Rarement la dernière goutte d’un rapport du GIEC a été aussi longue qu’aujourd’hui


Trois jours plus tard que prévu, la troisième et dernière partie des rapports du GIEC a finalement été achevée dimanche soir. Cette fois, il s’agissait de scénarios pour prévenir le changement climatique. Rarement ces derniers tronçons auront été aussi longs.

Les négociations ont été un cauchemar logistique : avec trente auteurs et quatre cents délégués d’environ cent quatre-vingt-dix pays de presque tous les fuseaux horaires du monde, ils sont parvenus à un accord par liaison vidéo sur le résumé d’un rapport scientifique complexe.

Il avait déjà été décidé à l’avance de prévoir dix jours pour cela, alors que par le passé, le travail était généralement terminé en une semaine. Il y avait trois séances quotidiennes de deux à trois heures.

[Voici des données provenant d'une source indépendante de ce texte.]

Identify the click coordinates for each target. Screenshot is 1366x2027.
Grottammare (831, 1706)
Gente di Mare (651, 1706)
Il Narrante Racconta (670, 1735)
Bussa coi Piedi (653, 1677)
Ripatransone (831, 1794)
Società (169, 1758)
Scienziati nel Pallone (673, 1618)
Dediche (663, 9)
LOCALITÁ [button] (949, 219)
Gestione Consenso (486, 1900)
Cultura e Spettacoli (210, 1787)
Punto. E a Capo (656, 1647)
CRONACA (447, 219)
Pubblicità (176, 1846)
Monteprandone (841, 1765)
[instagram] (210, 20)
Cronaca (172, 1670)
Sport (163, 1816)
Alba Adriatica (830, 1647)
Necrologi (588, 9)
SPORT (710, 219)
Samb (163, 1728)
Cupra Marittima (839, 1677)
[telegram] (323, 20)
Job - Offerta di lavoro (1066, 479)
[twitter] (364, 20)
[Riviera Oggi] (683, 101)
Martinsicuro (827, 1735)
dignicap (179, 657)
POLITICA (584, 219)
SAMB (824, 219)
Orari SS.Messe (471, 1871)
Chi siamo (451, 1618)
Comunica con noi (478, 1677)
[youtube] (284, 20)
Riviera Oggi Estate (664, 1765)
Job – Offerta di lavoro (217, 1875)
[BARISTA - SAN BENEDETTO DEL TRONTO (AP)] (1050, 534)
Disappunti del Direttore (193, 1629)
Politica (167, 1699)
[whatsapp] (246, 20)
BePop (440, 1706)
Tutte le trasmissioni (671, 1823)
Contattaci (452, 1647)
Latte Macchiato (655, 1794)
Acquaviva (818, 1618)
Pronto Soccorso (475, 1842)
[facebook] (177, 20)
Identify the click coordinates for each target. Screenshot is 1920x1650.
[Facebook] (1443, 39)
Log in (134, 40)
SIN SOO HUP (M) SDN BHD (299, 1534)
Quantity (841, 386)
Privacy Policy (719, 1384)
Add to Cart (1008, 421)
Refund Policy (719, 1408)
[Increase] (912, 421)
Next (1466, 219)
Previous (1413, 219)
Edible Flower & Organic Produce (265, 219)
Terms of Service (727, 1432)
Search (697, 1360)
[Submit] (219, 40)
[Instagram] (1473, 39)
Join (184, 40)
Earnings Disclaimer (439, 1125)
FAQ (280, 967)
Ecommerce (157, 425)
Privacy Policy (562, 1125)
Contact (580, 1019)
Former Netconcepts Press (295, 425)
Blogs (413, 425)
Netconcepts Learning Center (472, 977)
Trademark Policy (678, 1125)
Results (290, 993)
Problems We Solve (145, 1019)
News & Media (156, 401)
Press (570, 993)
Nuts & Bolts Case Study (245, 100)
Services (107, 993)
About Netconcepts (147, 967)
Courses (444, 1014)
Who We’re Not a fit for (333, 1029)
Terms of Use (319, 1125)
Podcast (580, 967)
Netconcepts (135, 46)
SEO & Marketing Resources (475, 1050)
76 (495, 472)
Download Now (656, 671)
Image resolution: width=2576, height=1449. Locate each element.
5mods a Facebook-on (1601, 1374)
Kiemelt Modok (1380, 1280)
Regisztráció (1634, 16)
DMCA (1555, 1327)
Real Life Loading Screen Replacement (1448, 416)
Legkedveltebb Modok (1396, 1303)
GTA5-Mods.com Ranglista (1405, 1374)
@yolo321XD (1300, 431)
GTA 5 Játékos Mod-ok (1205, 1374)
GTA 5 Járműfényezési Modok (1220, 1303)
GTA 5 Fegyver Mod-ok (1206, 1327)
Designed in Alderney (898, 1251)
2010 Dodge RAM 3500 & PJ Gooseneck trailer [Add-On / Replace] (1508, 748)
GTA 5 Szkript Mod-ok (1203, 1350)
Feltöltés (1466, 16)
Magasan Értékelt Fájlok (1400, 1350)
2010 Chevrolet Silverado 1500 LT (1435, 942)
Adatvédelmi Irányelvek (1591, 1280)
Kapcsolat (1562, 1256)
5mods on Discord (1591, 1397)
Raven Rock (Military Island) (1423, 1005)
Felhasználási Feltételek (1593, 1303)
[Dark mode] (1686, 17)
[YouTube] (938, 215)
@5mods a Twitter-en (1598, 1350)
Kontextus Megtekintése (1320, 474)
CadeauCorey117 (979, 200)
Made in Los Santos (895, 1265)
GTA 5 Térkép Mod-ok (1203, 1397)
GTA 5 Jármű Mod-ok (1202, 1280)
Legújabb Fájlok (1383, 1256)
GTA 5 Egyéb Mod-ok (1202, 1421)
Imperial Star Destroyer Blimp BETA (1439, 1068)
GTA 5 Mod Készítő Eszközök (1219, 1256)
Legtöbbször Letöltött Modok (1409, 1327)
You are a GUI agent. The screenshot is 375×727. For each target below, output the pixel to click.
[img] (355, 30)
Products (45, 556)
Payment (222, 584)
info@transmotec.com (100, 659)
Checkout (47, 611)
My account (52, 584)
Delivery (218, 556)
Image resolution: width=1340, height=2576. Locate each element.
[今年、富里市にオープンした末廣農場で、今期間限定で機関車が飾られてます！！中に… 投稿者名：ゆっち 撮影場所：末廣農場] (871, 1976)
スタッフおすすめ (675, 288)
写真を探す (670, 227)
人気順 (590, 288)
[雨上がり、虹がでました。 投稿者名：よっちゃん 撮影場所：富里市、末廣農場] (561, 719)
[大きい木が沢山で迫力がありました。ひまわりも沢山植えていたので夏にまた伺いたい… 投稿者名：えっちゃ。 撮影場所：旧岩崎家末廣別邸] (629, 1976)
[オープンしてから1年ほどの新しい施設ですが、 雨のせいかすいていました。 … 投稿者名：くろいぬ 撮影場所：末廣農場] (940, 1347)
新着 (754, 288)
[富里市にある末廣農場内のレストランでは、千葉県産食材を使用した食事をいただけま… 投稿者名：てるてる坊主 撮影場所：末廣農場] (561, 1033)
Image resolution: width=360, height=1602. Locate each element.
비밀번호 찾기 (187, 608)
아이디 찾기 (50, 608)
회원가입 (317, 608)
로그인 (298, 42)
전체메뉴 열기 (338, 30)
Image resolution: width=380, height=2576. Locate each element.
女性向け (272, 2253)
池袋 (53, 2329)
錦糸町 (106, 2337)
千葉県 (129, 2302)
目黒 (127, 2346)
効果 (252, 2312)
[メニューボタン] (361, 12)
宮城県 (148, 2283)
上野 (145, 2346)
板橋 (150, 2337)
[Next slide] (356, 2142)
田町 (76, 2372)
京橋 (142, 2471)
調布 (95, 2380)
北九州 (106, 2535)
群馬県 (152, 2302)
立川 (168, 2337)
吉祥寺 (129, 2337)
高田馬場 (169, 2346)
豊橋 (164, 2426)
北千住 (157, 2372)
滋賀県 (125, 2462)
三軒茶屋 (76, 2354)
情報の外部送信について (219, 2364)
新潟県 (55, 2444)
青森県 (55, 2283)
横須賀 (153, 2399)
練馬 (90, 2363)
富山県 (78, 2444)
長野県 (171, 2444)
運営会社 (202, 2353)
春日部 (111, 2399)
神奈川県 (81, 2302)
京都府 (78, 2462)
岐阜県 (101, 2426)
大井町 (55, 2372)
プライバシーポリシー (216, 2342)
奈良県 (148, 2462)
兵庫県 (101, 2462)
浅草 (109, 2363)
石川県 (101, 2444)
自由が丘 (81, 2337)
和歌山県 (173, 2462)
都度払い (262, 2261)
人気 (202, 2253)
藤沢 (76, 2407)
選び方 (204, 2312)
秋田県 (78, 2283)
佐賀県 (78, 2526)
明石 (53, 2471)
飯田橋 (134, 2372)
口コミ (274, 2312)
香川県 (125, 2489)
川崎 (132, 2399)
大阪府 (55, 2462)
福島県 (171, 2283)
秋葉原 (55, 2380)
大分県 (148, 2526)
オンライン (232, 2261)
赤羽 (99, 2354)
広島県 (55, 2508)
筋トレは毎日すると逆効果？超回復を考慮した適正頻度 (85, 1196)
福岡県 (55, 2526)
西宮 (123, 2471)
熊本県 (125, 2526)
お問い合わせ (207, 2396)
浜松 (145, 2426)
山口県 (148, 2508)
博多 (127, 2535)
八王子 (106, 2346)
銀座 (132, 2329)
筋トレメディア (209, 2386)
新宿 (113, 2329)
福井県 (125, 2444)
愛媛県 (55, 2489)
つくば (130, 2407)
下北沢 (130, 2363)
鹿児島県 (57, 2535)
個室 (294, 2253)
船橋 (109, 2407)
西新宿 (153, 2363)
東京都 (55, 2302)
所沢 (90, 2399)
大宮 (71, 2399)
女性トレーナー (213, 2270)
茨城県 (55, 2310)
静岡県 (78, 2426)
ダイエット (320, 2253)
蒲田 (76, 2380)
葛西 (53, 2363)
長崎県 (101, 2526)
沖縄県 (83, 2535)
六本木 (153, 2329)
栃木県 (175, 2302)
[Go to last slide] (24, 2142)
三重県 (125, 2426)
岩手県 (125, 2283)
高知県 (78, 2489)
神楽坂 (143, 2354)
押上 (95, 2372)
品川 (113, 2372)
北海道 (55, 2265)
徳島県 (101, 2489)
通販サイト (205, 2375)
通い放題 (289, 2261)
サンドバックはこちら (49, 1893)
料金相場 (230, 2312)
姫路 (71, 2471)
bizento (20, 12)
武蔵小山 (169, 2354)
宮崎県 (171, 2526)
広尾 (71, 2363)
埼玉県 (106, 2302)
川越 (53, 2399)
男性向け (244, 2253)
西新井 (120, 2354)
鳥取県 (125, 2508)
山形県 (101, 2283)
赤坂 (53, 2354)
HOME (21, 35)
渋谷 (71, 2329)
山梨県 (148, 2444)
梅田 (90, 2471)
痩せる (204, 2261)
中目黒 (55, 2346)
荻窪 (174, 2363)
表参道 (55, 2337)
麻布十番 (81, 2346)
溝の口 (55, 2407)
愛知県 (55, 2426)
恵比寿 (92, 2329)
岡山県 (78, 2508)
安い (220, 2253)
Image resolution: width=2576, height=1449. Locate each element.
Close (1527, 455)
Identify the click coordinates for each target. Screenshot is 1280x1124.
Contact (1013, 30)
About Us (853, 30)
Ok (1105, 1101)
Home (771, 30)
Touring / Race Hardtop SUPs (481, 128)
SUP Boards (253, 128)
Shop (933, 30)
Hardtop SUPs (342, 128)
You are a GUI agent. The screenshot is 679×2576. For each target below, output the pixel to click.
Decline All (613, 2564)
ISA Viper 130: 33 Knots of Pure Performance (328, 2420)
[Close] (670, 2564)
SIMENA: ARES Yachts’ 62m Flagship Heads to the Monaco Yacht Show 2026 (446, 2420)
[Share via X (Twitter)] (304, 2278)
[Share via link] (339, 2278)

Pour les participants européens, celles-ci se déroulaient le matin à partir de cinq heures environ, l’après-midi ou jusque tard dans la soirée. Et puis ils ont eu de la chance en Europe, car l’un des présidents des négociations, qui devait être présent à la plupart des séances, était basé à Londres.

Loin dans le temps additionnel

Pourtant, ce n’est pas seulement la logistique compliquée qui a poussé les négociations si loin dans le temps d’arrêt. Gert-Jan Nabuurs, professeur à l’Université de Wageningen et l’un des auteurs du chapitre sur l’utilisation des terres (agriculture, déforestation et reforestation), a remarqué que la tension et le stress étaient grands chez tous les participants. Beaucoup plus grand que en 2007, lorsque Nabuurs a également participé à la préparation d’un rapport du GIEC.

« Les pays sont bien conscients que quelque chose doit être fait », a déclaré Nabuurs lors d’une conversation téléphonique, avant de se précipiter à La Haye lundi après-midi pour une conférence de presse. « Les conséquences sont aujourd’hui plus importantes qu’il y a quinze ans, l’enjeu est de taille. Tout le monde sait que la politique va faire de plus en plus mal.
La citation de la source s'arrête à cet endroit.